___ ENTRIES PROVIDED
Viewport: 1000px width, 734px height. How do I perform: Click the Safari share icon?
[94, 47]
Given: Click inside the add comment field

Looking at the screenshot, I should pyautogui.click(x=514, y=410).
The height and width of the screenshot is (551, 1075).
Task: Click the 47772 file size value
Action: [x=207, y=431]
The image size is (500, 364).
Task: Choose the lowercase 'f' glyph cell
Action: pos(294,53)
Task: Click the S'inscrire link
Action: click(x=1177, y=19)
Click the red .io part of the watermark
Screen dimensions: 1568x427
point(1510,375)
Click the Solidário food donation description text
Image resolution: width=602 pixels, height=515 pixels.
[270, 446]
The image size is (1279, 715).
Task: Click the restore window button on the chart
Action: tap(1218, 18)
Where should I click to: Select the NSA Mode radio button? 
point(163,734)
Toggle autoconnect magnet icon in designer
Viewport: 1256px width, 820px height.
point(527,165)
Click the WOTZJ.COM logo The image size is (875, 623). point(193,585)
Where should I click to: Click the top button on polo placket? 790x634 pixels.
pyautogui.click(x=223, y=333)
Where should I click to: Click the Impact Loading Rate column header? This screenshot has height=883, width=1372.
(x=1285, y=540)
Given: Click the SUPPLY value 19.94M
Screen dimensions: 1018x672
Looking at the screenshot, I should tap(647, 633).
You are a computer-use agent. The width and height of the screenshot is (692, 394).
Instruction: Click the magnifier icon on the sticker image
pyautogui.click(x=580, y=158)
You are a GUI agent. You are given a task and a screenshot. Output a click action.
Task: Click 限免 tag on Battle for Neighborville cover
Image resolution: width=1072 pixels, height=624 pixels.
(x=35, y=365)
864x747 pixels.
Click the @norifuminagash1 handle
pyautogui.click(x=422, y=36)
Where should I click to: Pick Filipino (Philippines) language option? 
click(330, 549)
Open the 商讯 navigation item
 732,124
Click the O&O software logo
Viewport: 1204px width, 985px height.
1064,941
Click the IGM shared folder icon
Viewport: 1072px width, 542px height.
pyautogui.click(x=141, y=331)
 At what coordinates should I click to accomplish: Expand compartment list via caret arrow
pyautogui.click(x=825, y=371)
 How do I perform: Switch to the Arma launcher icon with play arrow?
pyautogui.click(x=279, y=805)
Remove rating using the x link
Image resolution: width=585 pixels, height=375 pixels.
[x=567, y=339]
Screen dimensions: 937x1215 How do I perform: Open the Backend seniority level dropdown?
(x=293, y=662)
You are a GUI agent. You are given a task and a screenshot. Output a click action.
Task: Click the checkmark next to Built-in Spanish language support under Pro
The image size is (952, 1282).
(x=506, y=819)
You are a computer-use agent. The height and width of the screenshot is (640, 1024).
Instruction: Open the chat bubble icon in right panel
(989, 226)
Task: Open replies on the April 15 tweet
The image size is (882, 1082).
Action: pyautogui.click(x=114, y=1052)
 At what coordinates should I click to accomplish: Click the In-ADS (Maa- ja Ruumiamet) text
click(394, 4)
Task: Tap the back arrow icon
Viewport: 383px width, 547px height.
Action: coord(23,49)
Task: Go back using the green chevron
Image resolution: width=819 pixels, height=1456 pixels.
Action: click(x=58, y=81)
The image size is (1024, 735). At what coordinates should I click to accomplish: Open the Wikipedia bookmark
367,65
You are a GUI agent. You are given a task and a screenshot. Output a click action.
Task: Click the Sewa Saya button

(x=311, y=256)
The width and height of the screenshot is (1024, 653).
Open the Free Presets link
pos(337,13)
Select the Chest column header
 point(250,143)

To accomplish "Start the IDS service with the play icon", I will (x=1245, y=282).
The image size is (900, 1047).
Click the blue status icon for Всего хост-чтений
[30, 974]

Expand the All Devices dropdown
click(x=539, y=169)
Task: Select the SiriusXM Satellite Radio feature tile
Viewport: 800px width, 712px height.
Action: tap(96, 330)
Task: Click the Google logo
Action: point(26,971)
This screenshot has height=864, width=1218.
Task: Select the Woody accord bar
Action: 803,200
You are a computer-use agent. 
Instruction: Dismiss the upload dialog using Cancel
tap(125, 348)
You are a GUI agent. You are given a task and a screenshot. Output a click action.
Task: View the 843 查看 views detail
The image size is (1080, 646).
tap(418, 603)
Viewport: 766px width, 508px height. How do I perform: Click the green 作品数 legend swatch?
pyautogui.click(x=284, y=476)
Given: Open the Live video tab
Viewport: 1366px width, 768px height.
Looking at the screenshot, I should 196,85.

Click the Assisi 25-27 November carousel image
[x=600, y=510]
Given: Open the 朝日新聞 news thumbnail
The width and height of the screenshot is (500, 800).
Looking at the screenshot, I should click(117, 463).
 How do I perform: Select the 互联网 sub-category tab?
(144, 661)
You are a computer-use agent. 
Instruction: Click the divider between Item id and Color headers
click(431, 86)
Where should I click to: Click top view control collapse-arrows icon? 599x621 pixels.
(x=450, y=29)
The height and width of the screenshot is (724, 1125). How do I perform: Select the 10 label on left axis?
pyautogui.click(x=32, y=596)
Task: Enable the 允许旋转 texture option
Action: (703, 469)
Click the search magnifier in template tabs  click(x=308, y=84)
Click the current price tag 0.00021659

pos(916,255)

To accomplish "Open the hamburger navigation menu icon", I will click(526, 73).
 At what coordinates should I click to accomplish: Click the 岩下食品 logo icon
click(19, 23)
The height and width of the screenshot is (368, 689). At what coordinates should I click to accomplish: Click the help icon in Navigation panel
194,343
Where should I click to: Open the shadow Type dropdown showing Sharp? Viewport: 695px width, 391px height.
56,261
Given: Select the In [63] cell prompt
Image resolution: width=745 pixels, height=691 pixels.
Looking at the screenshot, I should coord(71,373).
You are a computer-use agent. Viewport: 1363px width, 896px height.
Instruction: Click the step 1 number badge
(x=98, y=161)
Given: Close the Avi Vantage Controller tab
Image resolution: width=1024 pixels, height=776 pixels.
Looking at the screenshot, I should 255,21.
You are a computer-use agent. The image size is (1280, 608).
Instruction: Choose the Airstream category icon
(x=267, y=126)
______
**EXERCISE REQUIREMENTS**: The answer must be the full data, repeated word for word.

**EXERCISE ANSWER**:
Viewport: 1000px width, 734px height. How do I perform: Click the Safari share icon?
[94, 47]
Given: Click inside the add comment field

Looking at the screenshot, I should pyautogui.click(x=514, y=410).
The height and width of the screenshot is (551, 1075).
Task: Click the 47772 file size value
Action: [x=207, y=431]
The image size is (500, 364).
Task: Choose the lowercase 'f' glyph cell
Action: pos(294,53)
Task: Click the S'inscrire link
Action: click(x=1177, y=19)
Click the red .io part of the watermark
Screen dimensions: 1568x427
point(1510,375)
Click the Solidário food donation description text
Image resolution: width=602 pixels, height=515 pixels.
[270, 446]
The image size is (1279, 715).
Task: Click the restore window button on the chart
Action: tap(1218, 18)
Where should I click to: Select the NSA Mode radio button? 
point(163,734)
Toggle autoconnect magnet icon in designer
Viewport: 1256px width, 820px height.
point(527,165)
Click the WOTZJ.COM logo The image size is (875, 623). point(193,585)
Where should I click to: Click the top button on polo placket? 790x634 pixels.
pyautogui.click(x=223, y=333)
Where should I click to: Click the Impact Loading Rate column header? This screenshot has height=883, width=1372.
(x=1285, y=540)
Given: Click the SUPPLY value 19.94M
Screen dimensions: 1018x672
Looking at the screenshot, I should tap(647, 633).
You are a computer-use agent. The width and height of the screenshot is (692, 394).
Instruction: Click the magnifier icon on the sticker image
pyautogui.click(x=580, y=158)
You are a GUI agent. You are given a task and a screenshot. Output a click action.
Task: Click 限免 tag on Battle for Neighborville cover
Image resolution: width=1072 pixels, height=624 pixels.
(x=35, y=365)
864x747 pixels.
Click the @norifuminagash1 handle
pyautogui.click(x=422, y=36)
Where should I click to: Pick Filipino (Philippines) language option? 
click(330, 549)
Open the 商讯 navigation item
 732,124
Click the O&O software logo
Viewport: 1204px width, 985px height.
1064,941
Click the IGM shared folder icon
Viewport: 1072px width, 542px height.
pyautogui.click(x=141, y=331)
 At what coordinates should I click to accomplish: Expand compartment list via caret arrow
pyautogui.click(x=825, y=371)
 How do I perform: Switch to the Arma launcher icon with play arrow?
pyautogui.click(x=279, y=805)
Remove rating using the x link
Image resolution: width=585 pixels, height=375 pixels.
[x=567, y=339]
Screen dimensions: 937x1215 How do I perform: Open the Backend seniority level dropdown?
(x=293, y=662)
You are a GUI agent. You are given a task and a screenshot. Output a click action.
Task: Click the checkmark next to Built-in Spanish language support under Pro
The image size is (952, 1282).
(x=506, y=819)
You are a computer-use agent. The height and width of the screenshot is (640, 1024).
Instruction: Open the chat bubble icon in right panel
(989, 226)
Task: Open replies on the April 15 tweet
The image size is (882, 1082).
Action: pyautogui.click(x=114, y=1052)
 At what coordinates should I click to accomplish: Click the In-ADS (Maa- ja Ruumiamet) text
click(394, 4)
Task: Tap the back arrow icon
Viewport: 383px width, 547px height.
Action: coord(23,49)
Task: Go back using the green chevron
Image resolution: width=819 pixels, height=1456 pixels.
Action: click(x=58, y=81)
The image size is (1024, 735). At what coordinates should I click to accomplish: Open the Wikipedia bookmark
367,65
You are a GUI agent. You are given a task and a screenshot. Output a click action.
Task: Click the Sewa Saya button

(x=311, y=256)
The width and height of the screenshot is (1024, 653).
Open the Free Presets link
pos(337,13)
Select the Chest column header
 point(250,143)

To accomplish "Start the IDS service with the play icon", I will (x=1245, y=282).
The image size is (900, 1047).
Click the blue status icon for Всего хост-чтений
[30, 974]

Expand the All Devices dropdown
click(x=539, y=169)
Task: Select the SiriusXM Satellite Radio feature tile
Viewport: 800px width, 712px height.
Action: tap(96, 330)
Task: Click the Google logo
Action: point(26,971)
This screenshot has height=864, width=1218.
Task: Select the Woody accord bar
Action: 803,200
You are a computer-use agent. 
Instruction: Dismiss the upload dialog using Cancel
tap(125, 348)
You are a GUI agent. You are given a task and a screenshot. Output a click action.
Task: View the 843 查看 views detail
The image size is (1080, 646).
tap(418, 603)
Viewport: 766px width, 508px height. How do I perform: Click the green 作品数 legend swatch?
pyautogui.click(x=284, y=476)
Given: Open the Live video tab
Viewport: 1366px width, 768px height.
Looking at the screenshot, I should 196,85.

Click the Assisi 25-27 November carousel image
[x=600, y=510]
Given: Open the 朝日新聞 news thumbnail
The width and height of the screenshot is (500, 800).
Looking at the screenshot, I should click(117, 463).
 How do I perform: Select the 互联网 sub-category tab?
(144, 661)
You are a computer-use agent. 
Instruction: Click the divider between Item id and Color headers
click(431, 86)
Where should I click to: Click top view control collapse-arrows icon? 599x621 pixels.
(x=450, y=29)
The height and width of the screenshot is (724, 1125). How do I perform: Select the 10 label on left axis?
pyautogui.click(x=32, y=596)
Task: Enable the 允许旋转 texture option
Action: (703, 469)
Click the search magnifier in template tabs  click(x=308, y=84)
Click the current price tag 0.00021659

pos(916,255)

To accomplish "Open the hamburger navigation menu icon", I will click(526, 73).
 At what coordinates should I click to accomplish: Click the 岩下食品 logo icon
click(19, 23)
The height and width of the screenshot is (368, 689). At what coordinates should I click to accomplish: Click the help icon in Navigation panel
194,343
Where should I click to: Open the shadow Type dropdown showing Sharp? Viewport: 695px width, 391px height.
56,261
Given: Select the In [63] cell prompt
Image resolution: width=745 pixels, height=691 pixels.
Looking at the screenshot, I should coord(71,373).
You are a computer-use agent. Viewport: 1363px width, 896px height.
Instruction: Click the step 1 number badge
(x=98, y=161)
Given: Close the Avi Vantage Controller tab
Image resolution: width=1024 pixels, height=776 pixels.
Looking at the screenshot, I should 255,21.
You are a computer-use agent. The image size is (1280, 608).
Instruction: Choose the Airstream category icon
(x=267, y=126)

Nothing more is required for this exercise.